Pourtant, Garland pense que même si les entreprises proposant ce logiciel peuvent disparaître ou devenir légitimes, le logiciel peer-to-peer ne disparaîtra pas – et il pourrait en fait devenir plus convivial. Les entreprises P2P ont réalisé des revenus grâce aux publicités qu'elles ont regroupées et vendues avec le logiciel, souligne Garland. Si les entreprises font faillite, d'autres variantes sans publicité du logiciel P2P pourraient continuer à gagner en popularité.
Une fois que vous retirez l'incitation au profit du logiciel, vous supprimez tous les éléments tels que les logiciels espions et publicitaires que les entreprises ont insérés dans les produits, explique Garland.
Ainsi, même si cela peut être un moment de victoire pour l'industrie de la musique sur les geeks du logiciel, cela peut aussi être transitoire. Déjà, des fissures apparaissent entre l'industrie de la musique et Apple, comme en témoignent les récents tirs coupants dans la presse entre Steve Jobs d'Apple et Edgar Bronfman, PDG de Warner Music, au sujet des plans tarifaires d'iTunes.
Bronfman cherche plus d'argent, ou du moins le droit de contrôler les prix, tandis que Jobs est catégorique sur le maintien du prix d'une chanson sur iTunes à 99 cents. Et un monde dans lequel les consommateurs peuvent sélectionner dix chansons individuelles par incréments de 99 cents au lieu d'acheter un album à 17 $ sur CD peut ne pas être brillant pour l'industrie de la musique.

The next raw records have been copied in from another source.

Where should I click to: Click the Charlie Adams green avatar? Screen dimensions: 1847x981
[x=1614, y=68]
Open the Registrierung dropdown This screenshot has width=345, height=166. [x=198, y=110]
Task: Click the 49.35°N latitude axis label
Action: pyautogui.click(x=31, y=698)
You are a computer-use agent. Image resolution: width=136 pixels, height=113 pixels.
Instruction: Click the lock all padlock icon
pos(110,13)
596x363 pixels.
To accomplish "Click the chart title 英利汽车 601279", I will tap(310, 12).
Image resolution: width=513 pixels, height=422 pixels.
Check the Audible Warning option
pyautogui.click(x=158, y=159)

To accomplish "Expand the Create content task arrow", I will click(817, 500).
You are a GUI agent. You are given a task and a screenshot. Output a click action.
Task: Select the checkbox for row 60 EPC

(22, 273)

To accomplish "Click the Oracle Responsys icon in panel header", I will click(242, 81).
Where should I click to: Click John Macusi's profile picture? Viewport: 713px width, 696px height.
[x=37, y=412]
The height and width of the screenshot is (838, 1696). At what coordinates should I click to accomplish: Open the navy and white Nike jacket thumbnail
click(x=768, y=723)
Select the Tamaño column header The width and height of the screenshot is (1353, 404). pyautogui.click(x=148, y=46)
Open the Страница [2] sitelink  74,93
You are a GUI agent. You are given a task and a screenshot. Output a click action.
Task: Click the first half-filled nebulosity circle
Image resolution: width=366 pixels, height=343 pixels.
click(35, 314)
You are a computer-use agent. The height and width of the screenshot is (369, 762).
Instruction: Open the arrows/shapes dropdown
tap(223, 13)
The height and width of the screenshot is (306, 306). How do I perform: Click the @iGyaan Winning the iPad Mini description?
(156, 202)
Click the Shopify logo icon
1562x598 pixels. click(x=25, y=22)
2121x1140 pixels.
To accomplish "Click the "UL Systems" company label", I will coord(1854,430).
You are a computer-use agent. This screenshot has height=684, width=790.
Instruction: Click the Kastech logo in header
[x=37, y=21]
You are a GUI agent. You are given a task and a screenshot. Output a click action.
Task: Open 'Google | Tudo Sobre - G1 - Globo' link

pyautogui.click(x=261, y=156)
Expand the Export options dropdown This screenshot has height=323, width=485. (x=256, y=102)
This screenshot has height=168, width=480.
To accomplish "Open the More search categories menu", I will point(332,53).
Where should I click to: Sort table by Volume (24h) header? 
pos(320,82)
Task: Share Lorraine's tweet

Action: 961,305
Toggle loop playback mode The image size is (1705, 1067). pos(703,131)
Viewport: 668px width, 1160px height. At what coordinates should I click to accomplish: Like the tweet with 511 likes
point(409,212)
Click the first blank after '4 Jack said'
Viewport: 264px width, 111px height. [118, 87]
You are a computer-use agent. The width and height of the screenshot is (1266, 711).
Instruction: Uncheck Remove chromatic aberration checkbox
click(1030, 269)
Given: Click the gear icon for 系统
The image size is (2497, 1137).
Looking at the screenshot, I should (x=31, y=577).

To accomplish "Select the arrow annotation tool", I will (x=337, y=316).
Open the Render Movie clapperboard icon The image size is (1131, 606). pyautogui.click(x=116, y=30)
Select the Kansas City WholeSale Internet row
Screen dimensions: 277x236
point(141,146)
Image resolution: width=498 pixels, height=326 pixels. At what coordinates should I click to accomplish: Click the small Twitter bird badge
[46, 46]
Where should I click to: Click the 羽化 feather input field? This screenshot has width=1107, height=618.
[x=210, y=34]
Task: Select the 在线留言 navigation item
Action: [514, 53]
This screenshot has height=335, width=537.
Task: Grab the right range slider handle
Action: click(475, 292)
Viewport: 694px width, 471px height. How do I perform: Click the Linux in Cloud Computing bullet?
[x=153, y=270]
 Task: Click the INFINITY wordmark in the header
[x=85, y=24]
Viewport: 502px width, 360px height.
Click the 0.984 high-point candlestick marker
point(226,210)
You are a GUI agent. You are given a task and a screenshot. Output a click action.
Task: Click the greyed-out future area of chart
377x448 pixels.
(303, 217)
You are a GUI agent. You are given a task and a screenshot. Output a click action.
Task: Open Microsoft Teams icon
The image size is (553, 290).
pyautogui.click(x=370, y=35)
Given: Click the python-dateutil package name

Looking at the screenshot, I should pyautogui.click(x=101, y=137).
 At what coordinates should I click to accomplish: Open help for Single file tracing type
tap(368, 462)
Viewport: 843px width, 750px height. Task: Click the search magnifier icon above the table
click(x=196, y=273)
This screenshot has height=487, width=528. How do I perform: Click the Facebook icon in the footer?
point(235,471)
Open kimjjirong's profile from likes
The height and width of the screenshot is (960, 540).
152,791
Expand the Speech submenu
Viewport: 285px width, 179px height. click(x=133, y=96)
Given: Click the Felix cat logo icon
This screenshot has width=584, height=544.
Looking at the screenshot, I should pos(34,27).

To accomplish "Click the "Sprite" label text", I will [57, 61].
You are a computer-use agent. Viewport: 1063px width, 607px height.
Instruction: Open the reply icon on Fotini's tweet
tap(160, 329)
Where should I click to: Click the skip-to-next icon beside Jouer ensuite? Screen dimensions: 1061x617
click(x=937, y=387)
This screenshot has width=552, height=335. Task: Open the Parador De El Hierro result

Si c'est une victoire, c'est une victoire à la Pyrrhus, déclare Jim Griffin, PDG de Cherry Lane Digital, une entreprise de conseil qui lie divertissement et technologie. C'est une victoire dans un domaine très différent du business de la musique tel que nous le connaissons. C'est une victoire pour la granularité, et la granularité n'est pas vraiment une victoire pour de nombreuses entreprises.
À ce stade, cependant, l'industrie de la musique remportera probablement des victoires partout où elle pourra les trouver.